For us Midwesterners, seeing the Chicago skyline—the premiere urban destination for all moderns here—on a large screen English language Indian-American flick is as much a cinematic homecoming epiphany as it gets. Be it My Beautiful Greek Wedding or Legally Desi, the affect is the same. Elation. Pride. Testosterone boost. Hardcore proof to the snobs on the continental coasts that the distance between LAX and JFK is not just flat, fettered, flyover country.
Which brings us to Legally Desi, an off-center, slightly beguiling, and ambitious filmmaking debut of Chicago-based Amin Rupani. Using a local crew and cast, this Desi follows the misadventures of newly-arrived-to-America Jaspal (Ghazi) who is keenly interested in transforming his temporary student visa status into a permanent green card.
Just two things stand in his way. No. 1, to establish permanent residency, Jaspal must first 1) find and, 2) marry a suitable woman with permanent residency status. No. 2, Simran (Bhatt), the nubile ABCD princess that Jaspal gets attracted to, also embodies the same Western horrors (makeup, speech without an accent, mini-skirts and die-hard shopping) that all well-behaved desi mama’s boys are warned about before they embark on an American adventure.
With some difficulty, Jaspal reconciles his cultural training with his newfound sense of freedom. Before Jaspal and Simran can settle on the same assimilation groove, however, a school of misconceptions, preconceived notions and, yes, stereotypes have to be overcome.
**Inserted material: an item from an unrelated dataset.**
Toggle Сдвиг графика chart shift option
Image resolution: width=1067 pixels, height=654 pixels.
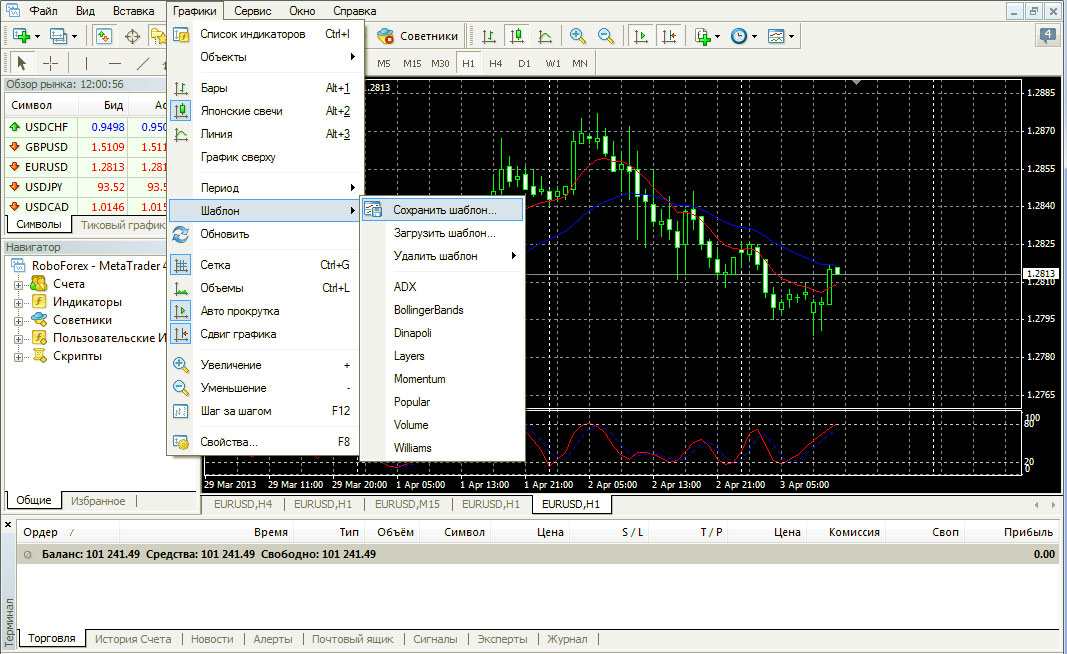point(238,334)
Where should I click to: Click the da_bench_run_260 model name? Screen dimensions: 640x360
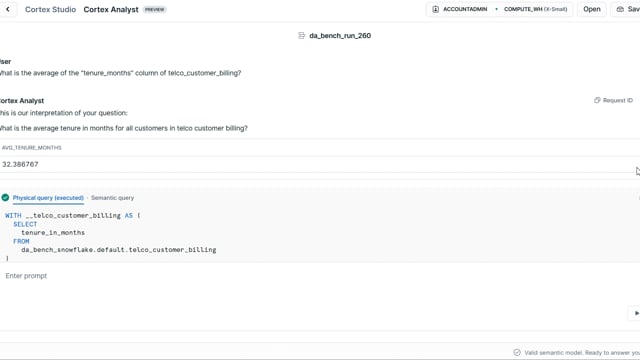tap(340, 36)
While Legally Desi narrowly misses the carefree cross-cultural flair that made American Desi the darling of the 2001 film season, director Rupani and company improvise with drive and enthusiasm. A less self-conscious delivery from some first-time performers, better writing, and tighter editing (especially towards the end) could have transformed some of the crude R-rated jokes into crude R-rated zingers.
However, the inclusive Americanism that Rupani celebrates—the script makes stops of gays, lesbians, frequent masturbators, married men tempted by hookers, and heavily-accented men (seldom women) who have trouble being understood—lands Legally Desi on a terrain that is edgier than American Desi.
One of the joys of living in America is the option for anyone with a hyphenated identity to define the moment when the hyphenation gets the axe. As Legally Desi proves, for some it’s the moment you decide to throw in the towel and make a movie about the axing. That makes Legally Desi worth a look.